Former employees interviewed by Gaming Today felt that Simic’s leadership exacerbated two key forces in PlayUp’s troubles: 1) trying to treat American sports betting markets like one national entity, and 2) not understanding the life cycle of a start-up endeavor. One called PlayUp the “quintessential start-up, claiming you have a differentiating product” to shake up a billion-dollar industry, but lacking in the vision to execute it.
Understanding compliance rules and regulations, especially in New Jersey, was a problem, sources said. Simic, one noted, believed regaining permission to offer bets in the state would be a quick process when it could take as long as 18 months in a state NJDGE director David Roebuck has referred to as the “platinum standard” in the US. Simic’s proclamation about a quick re-launch from “maintenance mode,” they noted, was disingenuous.
Former Employees: Relationship with Australian Office Toxic
Meanwhile, mistrust festered between the American and Australian offices. A toxic atmosphere worsened when the $450 million acquisition by FTX collapsed. A former employee claims that FTX refused to increase its bid for PlayUp when Simic "asked for more money for certain Australian employees." Court documents in subsequent lawsuits between PlayUp and Maintas appear to confirm those claims, but FTX later invested $35 million.
Mintas, whose work was praised by former employees, is countersuing PlayUp and Simic seeking $100 million in damages for attempting, she claims, to make her a scapegoat for the FTX debacle. She recently updated her suit claiming PlayUp falsified documents during the discovery process and asserts that Simic attempted to coerce her into a side deal to buy a PlayChip company that she considered a conflict of interest.

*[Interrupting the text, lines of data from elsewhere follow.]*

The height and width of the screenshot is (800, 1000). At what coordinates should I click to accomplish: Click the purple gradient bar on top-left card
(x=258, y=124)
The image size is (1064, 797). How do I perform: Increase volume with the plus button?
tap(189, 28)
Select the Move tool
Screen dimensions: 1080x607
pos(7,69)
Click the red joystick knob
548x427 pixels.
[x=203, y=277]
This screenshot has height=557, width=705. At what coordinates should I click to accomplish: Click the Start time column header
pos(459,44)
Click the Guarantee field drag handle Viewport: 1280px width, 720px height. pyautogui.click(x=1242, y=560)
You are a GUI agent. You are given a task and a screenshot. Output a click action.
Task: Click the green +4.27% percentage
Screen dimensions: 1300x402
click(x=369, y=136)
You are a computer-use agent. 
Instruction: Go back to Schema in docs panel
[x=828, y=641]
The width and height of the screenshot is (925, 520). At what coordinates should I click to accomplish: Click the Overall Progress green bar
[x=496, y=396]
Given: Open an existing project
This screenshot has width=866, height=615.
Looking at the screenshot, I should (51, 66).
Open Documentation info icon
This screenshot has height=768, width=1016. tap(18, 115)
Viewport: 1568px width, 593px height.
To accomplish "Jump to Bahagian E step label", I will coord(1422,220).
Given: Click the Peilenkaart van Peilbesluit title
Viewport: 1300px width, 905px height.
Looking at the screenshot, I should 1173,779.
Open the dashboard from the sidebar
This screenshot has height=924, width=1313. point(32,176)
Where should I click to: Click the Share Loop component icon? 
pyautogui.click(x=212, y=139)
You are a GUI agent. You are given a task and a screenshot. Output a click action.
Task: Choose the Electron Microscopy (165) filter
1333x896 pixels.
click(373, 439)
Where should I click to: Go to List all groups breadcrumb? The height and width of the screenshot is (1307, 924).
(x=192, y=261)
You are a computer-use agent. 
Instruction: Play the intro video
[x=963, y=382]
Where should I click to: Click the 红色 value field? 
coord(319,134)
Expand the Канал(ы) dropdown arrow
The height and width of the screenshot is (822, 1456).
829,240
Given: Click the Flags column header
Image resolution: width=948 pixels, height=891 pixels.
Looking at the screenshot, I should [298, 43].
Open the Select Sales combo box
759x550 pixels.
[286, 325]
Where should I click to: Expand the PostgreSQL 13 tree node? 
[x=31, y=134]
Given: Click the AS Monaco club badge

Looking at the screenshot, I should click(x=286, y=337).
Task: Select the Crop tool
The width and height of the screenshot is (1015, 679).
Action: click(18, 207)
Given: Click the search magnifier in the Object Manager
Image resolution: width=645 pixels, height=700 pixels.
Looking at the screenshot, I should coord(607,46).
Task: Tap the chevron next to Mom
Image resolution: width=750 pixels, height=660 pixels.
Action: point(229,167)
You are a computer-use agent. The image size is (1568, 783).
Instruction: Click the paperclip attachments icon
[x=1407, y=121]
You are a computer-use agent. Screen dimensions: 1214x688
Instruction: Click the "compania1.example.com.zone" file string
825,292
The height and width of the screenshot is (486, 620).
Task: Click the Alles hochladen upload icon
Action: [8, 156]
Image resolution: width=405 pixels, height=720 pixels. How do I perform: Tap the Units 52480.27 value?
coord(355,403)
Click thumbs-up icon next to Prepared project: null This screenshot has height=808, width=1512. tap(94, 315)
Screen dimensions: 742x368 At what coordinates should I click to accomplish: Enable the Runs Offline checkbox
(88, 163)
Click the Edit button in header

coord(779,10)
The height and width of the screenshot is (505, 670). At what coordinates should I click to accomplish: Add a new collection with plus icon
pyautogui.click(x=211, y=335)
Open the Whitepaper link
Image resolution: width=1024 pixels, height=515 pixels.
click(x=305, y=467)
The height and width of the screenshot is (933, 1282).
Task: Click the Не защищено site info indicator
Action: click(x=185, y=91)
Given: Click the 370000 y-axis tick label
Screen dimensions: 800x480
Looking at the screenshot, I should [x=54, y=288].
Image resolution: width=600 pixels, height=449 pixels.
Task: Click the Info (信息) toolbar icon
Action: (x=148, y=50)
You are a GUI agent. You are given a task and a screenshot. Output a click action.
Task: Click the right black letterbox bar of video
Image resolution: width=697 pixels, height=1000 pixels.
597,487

There was also a mass resignation when the FTX deal cratered and a constant churn of high-level executives that in the most recent phases of problems led to the departure of Dennis Drazin, the chairman and CEO of Darby Development, which operates Monmouth Park racecourse in New Jersey.
The exodus of C-Level employees has spilled into PlayUp's Australian business, too, as Glenn MacPherson resigned as CFO in July, and Ashley Kerr's role as General Counsel ended in June.